The development of science under capitalism proved to be a double-edged sword. In a remarkable passage Engels noted that for all our claims to have “conquered nature”, it lends to take its revenge on us, thus reminding us that “we by no means rule over nature like a conqueror over a foreign people” but “belong to nature, and exist in its midst”:
  “After the mighty advances of natural science in the present century, we are more and more placed in a position where we can get to know, and hence to control, even the more remote natural consequences of our most ordinary productive activities.

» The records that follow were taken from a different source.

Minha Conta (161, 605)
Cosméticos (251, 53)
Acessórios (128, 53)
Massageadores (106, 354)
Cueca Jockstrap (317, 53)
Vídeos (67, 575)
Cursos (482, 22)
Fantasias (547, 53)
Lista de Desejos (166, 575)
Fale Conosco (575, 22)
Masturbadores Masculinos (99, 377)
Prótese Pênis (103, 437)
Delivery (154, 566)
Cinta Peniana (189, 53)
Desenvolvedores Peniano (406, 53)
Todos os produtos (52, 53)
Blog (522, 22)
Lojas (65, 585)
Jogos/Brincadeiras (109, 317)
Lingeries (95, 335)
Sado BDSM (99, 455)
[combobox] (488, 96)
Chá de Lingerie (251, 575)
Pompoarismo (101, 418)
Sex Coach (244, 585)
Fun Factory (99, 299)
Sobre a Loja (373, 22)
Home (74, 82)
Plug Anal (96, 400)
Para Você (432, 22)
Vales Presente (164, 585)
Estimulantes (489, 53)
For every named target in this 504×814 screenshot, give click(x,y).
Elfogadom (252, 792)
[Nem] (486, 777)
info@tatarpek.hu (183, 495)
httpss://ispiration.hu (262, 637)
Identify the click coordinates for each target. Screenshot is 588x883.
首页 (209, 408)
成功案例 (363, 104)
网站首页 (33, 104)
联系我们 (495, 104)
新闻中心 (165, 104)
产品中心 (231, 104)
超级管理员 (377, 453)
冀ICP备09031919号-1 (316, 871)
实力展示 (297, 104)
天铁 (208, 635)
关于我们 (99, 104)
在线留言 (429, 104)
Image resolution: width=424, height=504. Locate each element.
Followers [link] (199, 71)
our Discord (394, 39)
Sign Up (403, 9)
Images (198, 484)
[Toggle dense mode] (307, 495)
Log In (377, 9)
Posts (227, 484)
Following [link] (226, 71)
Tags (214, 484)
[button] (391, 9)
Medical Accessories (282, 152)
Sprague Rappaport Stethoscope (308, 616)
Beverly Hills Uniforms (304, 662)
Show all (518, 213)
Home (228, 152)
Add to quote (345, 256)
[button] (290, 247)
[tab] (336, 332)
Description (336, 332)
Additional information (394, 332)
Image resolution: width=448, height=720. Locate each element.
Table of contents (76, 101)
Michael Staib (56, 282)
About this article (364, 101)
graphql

But the more this happens, the more will men not only feel, but know themselves to be one with nature, and thus the more impossible will become the senseless and anti-natural idea of a contradiction between mind and matter, man and nature, soul and body" (Dialectics of Nature).
Today, we can once again find evidence of organicism in the modem environmental movement. While this has been viewed as a positive development it does have its negative side: it can lend itself to authoritarian, even fascistic, forms of social organisation. It can also lead to a misplaced and irrational opposition to science for allegedly displacing a sentimental attachment to nature by an objective analysis of it; and its tendency to deify nature, to blame humankind-in-the-abstract for our ecological crisis, rather than the society we live in, can only cripple our ability to tackle that crisis.

Now when our planet is threatened as never before, the need to change society has never been so great. Only by altering our relationship with one another can w'e hope to transform our relationship with nature of which we are an inextricable part.